The pipeline creates a Newick-formatted phylogenetic tree (*.tre) in the clustering directory. You can run the program ’figtree’ from the terminal, a graphic interface will be launched by typing ’figtree’ then hit the return key.

figtree
View the tree by opening the file ’.tre’ in the ’clustering’ folder *(Desktop->Taxonomy->otus)**. The tree that is produced is too complex to be of much use. We will look at a different tool, Megan 6, which produces a far more useful tree.

Megan can be opened from the terminal by typing MEGAN. If you are asked for a licence select the following file /mnt/workshop/data/HT_MEGAN5_registration_for_academic_use.txt. From the File menu select Import -> BIOM format. Find your biom file and import it.

Megan will generate a tree that is far more informative than the one produced with FigTree. You can change the way Megan displays the data by clicking on the various icons and menu items. Please spend some time exploring your data.

The Word Cloud visualization is interesting, too, if you want to find out which samples are similar and which samples stand out.

View OTU statistics

You can generate some statistics, e.g. the number of reads assigned, distribution among samples. Some of the statistics are useful for further downstream analysis, e.g. beta-diversity analysis. Write down the minimum value under Counts/sample summary. We need it for beta-diversity analysis. You can look at the read depth per sample in clustering/otu_table_high_conf_summary.txt, here are the first five samples (they are sorted from smallest to largest):

Counts/sample detail:
106CHE6WT: 375.0
111CHE6KO: 398.0
39CMK6KO: 410.0
113CHE6WT: 412.0
108CHE6KO: 413.0

Question 5

What is the read depth for sample “75CMK8KO”?

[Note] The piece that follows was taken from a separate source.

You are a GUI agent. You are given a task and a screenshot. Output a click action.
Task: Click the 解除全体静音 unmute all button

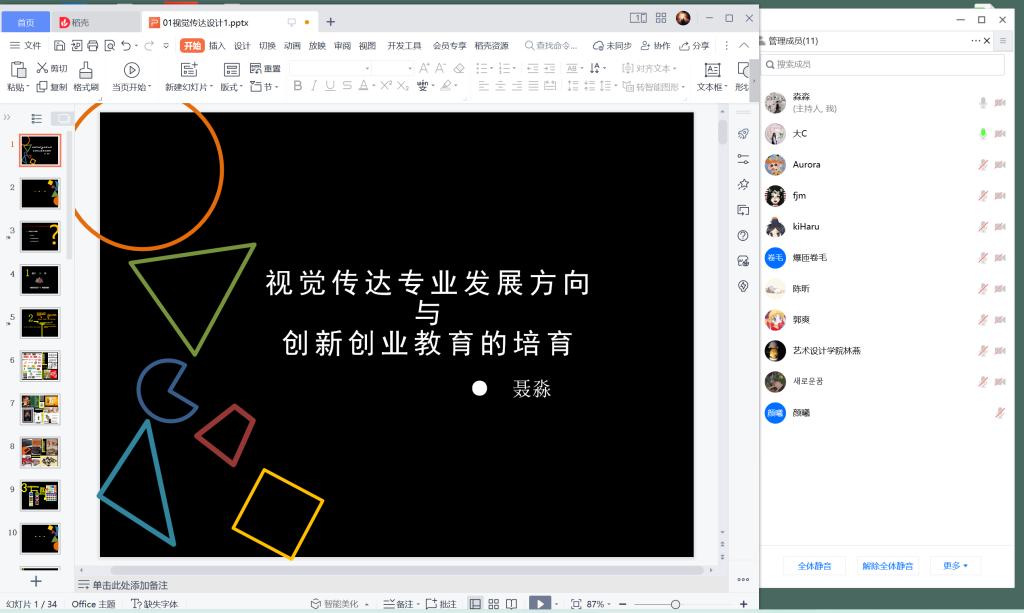click(x=887, y=566)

We need to subsample the number of reads for each sample to the same depth, which is necessary for several downstream analyses. This is called rarefaction, a technique that provides an indication of species richness for a given number of samples. First it indicates if you have sequence enough to identify all species. Second we want to rarify the read depth of samples to a similar number of reads for comparative analysis. There is actually quite a lot of debate about whether rarefaction is necessary (since it throws out data), but it is still the standard method used in microbiome studies. We want to rarify the read depth to the sample with the lowest “reasonable” number of reads. Of course, a “reasonable” read depth is quite subjective and depends on how much variation there is between samples.

Rarify reads

mkdir final_otu_tables
single_rarefaction.py -i clustering/otu_table_high_conf.biom -o final_otu_tables/otu_table.biom -d 355

Visualize taxonomic composition


We will now group sequences by taxonomic assignment at various levels. The following command produces a number of charts that can be viewed in a browser. The command takes about 5 minutes to complete

summarize_taxa_through_plots.py -i final_otu_tables/otu_table.biom -o  wf_taxa_summary -m map.txt 

To view the output, open a web browser from the Applications ->Internet menu. You can use Google chrome, Firefox or Chromium. In Firefox use the File menu to select

Desktop ->;Taxonomy ->; wf_taxa_summary ->; taxa_summary_plots 
and open either area_charts.html or bar_chars.html. 

I prefer the bar charts myself. The top chart visualizes taxonomic composition at phylum level for each of the samples. The next chart goes down to class level and following charts go another level up again. The charts (particularly the ones more at the top) are very useful for discovering how the communities in your samples differ from each other.

Alpha diversity within samples and rarefaction curves


Alpha diversity is the microbial diversity within a sample. QIIME can calculate a lot of metrics, but for our tutorial, we generate 3 metrics from the alpha rarefaction workflow: chao1 (estimates species richness); observed species metric (the count of unique OTUs); phylogenetic distance. The following workflow generates rarefaction plots to visualize alpha diversity.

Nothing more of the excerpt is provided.